It was all smiles at Saint Francis University Tuesday morning.  Families began to make new memories that they said would last a lifetime.

“This has been really great because this will give our family some independence to be able to travel, get out to see things, and help him to see things,” says Shelley Lill.

Lill’s son is five-year-old Thomas, who is deaf blind.  Lill is one of the three moms who helped to start the Mainline Area Special Needs Advocacy Group.  They help other parents find resources for their kids who have special needs and Tuesday the moms were able to help 20 kids from our region receive adaptive bikes, strollers, or communication devices from the group Variety.

“It’s wonderful that we were able to bring this to rural Pennsylvania and to our county, so that families that may not be able to get out and about are able to come to a centralized location.”

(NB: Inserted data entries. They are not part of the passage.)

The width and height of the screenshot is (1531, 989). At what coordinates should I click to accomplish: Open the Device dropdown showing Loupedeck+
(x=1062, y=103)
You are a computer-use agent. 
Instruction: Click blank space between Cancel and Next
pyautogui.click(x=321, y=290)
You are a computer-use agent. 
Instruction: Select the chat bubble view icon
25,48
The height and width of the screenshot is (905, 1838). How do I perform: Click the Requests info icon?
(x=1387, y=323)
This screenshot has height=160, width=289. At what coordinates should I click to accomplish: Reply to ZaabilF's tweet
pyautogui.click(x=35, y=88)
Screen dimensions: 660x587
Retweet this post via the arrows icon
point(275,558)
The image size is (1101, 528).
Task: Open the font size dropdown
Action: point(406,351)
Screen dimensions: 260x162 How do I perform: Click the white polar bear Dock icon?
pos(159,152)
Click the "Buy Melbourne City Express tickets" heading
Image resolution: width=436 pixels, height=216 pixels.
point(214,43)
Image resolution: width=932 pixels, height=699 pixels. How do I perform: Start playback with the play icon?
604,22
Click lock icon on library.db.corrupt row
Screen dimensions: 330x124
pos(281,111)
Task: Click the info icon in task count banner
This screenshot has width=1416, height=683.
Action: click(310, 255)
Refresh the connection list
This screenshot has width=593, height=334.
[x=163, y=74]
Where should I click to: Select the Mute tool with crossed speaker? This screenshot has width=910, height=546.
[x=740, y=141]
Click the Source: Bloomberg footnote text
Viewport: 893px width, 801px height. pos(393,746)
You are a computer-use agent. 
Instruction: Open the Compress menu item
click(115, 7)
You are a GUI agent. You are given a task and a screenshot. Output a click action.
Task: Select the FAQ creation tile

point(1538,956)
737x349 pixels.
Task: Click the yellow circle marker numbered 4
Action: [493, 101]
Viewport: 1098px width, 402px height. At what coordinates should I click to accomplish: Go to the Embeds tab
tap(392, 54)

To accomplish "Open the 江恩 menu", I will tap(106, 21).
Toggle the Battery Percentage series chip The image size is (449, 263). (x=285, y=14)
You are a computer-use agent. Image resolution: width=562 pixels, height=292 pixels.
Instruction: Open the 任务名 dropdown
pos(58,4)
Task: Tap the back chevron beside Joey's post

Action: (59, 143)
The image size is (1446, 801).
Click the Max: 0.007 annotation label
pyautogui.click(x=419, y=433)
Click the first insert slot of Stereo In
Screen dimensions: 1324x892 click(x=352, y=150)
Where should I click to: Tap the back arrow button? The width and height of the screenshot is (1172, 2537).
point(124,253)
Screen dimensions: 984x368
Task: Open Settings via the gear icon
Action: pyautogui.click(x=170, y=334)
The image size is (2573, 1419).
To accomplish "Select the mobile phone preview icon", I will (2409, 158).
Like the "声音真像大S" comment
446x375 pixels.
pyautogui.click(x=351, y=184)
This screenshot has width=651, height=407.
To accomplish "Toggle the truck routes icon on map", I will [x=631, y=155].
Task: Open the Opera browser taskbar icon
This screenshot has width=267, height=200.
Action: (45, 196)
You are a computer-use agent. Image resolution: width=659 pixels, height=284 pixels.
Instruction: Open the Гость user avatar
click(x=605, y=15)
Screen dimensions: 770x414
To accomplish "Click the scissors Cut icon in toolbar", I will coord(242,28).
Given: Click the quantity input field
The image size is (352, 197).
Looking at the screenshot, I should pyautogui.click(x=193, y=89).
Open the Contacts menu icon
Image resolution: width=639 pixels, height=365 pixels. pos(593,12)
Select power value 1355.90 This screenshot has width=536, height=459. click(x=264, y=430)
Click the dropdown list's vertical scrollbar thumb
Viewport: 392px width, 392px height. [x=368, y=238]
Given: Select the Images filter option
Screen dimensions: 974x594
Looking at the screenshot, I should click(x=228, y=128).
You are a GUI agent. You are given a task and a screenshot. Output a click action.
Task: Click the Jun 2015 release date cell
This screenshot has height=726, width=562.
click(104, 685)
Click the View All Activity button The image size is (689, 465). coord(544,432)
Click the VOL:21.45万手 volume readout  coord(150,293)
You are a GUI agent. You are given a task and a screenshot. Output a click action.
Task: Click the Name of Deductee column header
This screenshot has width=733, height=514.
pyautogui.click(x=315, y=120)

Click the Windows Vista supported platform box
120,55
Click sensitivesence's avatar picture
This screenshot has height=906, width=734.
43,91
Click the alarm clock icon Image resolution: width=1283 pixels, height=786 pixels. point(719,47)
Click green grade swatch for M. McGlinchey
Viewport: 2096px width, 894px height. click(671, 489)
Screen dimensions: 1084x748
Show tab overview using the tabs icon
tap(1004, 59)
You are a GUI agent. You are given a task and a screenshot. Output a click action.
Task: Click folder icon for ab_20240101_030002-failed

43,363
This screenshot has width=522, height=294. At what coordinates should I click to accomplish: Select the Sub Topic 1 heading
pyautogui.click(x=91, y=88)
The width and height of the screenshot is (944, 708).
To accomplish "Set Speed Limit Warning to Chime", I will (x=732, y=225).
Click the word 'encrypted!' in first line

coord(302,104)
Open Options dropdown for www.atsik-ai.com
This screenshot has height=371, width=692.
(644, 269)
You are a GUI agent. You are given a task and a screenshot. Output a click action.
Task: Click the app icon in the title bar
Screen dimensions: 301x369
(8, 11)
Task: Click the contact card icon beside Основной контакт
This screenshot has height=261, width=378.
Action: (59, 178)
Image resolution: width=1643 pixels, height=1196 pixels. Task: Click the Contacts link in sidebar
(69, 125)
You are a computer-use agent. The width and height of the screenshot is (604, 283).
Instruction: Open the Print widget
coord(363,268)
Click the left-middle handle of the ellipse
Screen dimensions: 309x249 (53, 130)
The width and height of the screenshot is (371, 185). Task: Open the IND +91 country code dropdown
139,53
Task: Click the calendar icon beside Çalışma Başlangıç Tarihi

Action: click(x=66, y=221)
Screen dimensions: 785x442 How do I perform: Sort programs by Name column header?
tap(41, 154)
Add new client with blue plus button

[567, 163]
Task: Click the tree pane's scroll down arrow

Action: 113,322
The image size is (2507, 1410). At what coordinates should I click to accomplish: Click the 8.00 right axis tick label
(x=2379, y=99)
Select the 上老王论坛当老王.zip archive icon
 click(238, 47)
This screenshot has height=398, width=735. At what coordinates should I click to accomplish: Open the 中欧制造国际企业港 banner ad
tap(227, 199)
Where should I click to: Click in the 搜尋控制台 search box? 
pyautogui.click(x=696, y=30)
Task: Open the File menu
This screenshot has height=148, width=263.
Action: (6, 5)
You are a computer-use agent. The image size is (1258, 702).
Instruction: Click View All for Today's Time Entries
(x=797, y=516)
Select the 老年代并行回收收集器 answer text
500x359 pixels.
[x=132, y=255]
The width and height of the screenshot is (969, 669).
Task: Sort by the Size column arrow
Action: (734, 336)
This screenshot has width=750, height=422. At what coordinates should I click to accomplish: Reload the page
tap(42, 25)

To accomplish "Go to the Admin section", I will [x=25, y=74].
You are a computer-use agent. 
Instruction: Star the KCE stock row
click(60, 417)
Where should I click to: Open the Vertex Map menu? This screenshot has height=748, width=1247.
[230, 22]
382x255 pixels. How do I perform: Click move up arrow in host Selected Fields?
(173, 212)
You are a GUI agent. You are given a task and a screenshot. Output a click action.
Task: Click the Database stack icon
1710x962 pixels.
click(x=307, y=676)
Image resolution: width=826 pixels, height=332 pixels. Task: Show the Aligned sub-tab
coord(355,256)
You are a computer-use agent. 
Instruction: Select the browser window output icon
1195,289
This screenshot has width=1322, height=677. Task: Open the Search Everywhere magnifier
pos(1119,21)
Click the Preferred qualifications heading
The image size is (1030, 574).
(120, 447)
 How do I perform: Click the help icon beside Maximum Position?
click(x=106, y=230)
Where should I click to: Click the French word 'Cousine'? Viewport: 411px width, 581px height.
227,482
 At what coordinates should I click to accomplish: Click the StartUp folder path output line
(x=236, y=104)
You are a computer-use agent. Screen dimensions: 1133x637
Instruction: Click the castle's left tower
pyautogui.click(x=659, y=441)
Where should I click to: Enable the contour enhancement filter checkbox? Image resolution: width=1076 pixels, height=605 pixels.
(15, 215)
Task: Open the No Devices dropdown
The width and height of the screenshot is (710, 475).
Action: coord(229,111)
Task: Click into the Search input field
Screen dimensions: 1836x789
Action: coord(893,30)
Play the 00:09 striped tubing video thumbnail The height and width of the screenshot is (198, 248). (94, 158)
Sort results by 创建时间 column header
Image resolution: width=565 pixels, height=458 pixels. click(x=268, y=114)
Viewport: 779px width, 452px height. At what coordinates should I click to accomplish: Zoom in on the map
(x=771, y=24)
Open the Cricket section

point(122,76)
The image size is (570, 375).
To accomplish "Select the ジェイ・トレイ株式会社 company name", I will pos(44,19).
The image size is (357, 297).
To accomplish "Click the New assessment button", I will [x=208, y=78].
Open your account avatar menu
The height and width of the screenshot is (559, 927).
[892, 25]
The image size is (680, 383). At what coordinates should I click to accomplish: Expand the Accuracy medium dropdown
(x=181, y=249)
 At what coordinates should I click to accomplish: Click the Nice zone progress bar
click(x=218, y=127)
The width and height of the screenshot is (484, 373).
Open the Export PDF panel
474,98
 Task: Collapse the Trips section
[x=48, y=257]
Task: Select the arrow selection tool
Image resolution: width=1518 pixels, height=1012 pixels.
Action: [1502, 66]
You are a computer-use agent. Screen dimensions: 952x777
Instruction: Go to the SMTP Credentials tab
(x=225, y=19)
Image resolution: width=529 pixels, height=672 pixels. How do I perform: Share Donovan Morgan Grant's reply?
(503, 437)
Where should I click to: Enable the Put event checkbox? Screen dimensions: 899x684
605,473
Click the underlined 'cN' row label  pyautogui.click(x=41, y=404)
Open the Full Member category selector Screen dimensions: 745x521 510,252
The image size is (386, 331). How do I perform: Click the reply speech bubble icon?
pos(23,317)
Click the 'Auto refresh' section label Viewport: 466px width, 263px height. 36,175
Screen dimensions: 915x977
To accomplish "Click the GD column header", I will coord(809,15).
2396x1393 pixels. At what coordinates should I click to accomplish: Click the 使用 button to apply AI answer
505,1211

Each child had their own support team present.  For Thomas his new stroller will make it easier for him and his family to travel in the sunlight.  They also won’t have to carry him all of the time.

“It’s going to be life changing for the children as well as for the families themselves,” Lill says.

“I think what we sometimes forget about is the siblings and how they miss out on experiences because of the sibling who has a disability, so now you get brothers and sisters riding together,” Charlie LaVallee, who is the chief executive officer for Variety, adds.

Parents said this opportunity will finally allow their kids to just be kids.